Abstract
A central hypothesis in research on executive function is that controlled information processing is costly and is allocated according to the behavioral benefits it brings. However, while computational theories predict that the benefits of new information depend on prior uncertainty, the cellular effects of uncertainty on the executive network are incompletely understood. Using simultaneous recordings in monkeys, we describe several mechanisms by which the fronto-parietal network reacts to uncertainty. We show that the variance of expected rewards, independently of the value of the rewards, was encoded in single neuron and population spiking activity and local field potential (LFP) oscillations, and, importantly, asymmetrically affected fronto-parietal information transmission (measured through the coherence between spikes and LFPs). Higher uncertainty selectively enhanced information transmission from the parietal to the frontal lobe and suppressed it in the opposite direction, consistent with Bayesian principles that prioritize sensory information according to a decision maker’s prior uncertainty.
Highlights
A central hypothesis in research on executive function is that controlled information processing is costly and is allocated according to the behavioral benefits it brings
We show that the uncertainty of an expected reward, independently of the value of the reward, affects multiple aspects of microscopic and mesoscopic fronto-parietal activity, including single-neuron responses, local field potential (LFP) oscillations, and spike-field coherence (SFC)

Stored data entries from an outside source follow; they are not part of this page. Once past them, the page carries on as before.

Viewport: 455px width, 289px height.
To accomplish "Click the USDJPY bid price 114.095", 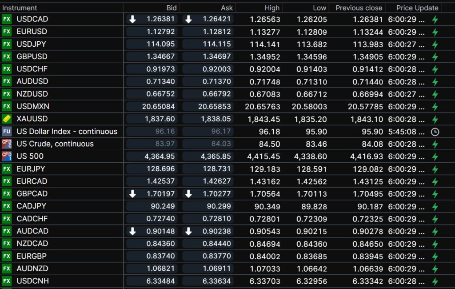I will click(x=161, y=44).
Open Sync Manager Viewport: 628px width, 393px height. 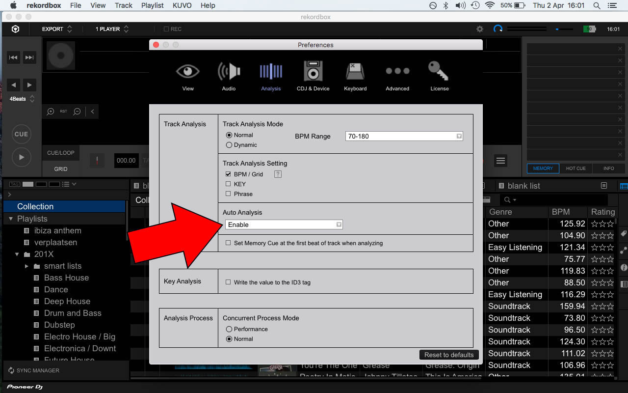pos(33,370)
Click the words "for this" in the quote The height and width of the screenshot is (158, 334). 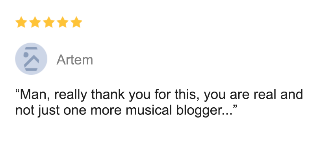coord(172,95)
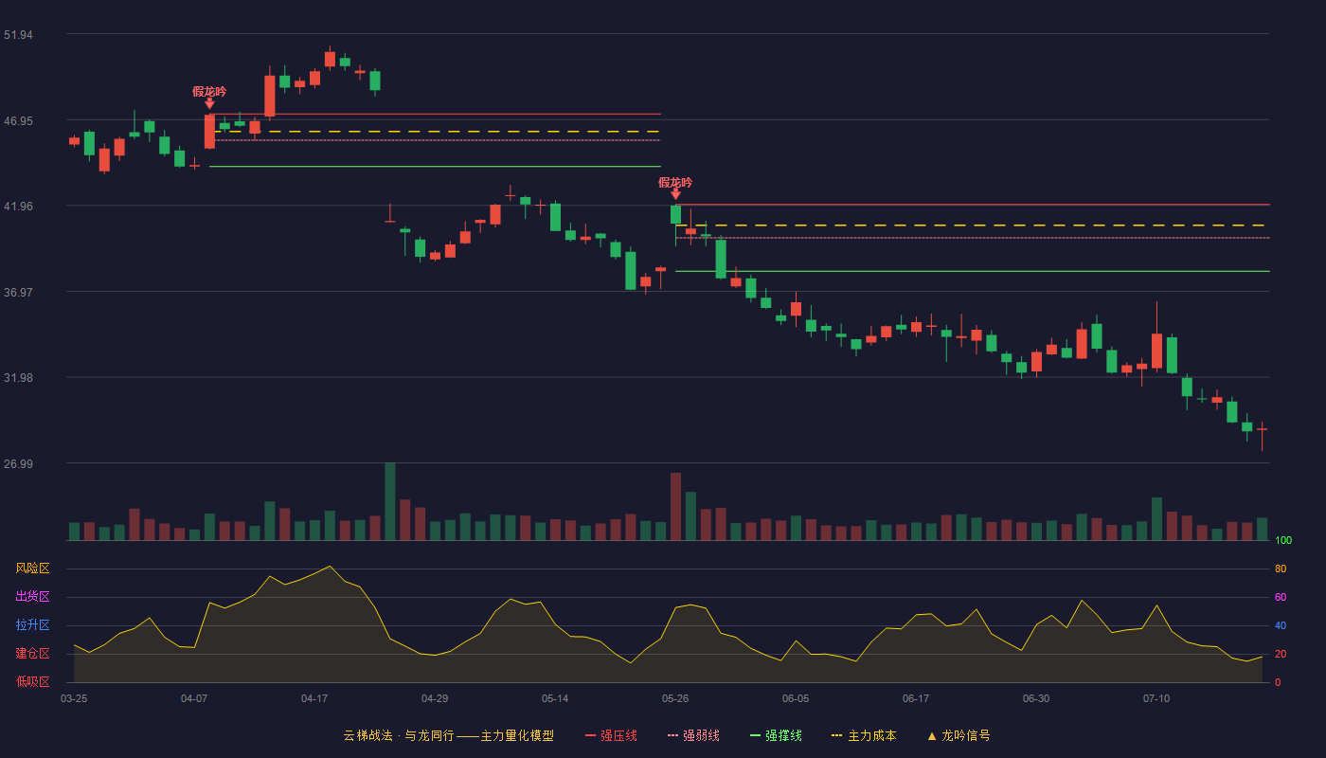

Low-frequencyα/low-β-LFP power homogenously decreased in 7A and the dorsolateral prefrontal cortex (dlPFC) as a function of EV and uncertainty
Summary
A central hypothesis in research on executive function is that controlled information processing is costly and is allocated according to the behavioral benefits it brings. Because the decision-theoretic (Bayesian) definition of information is in terms of a reduction of uncertainty, an important implication of this view is that control should be optimally allocated to tasks that not merely have reward value but, have uncertainty It is in conditions of higher ex ante uncertainty that animals can expect to obtain the greatest benefits from processing new information and improving prediction accuracy[4,5,6,7]. Consistent with this view, a growing literature shows that attention is recruited by uncertainty independently of reward gains. In instrumental conditions, when animals make reward-maximizing decisions, reductions of decision uncertainty are closely related with increases in long-term reward gains[5,18]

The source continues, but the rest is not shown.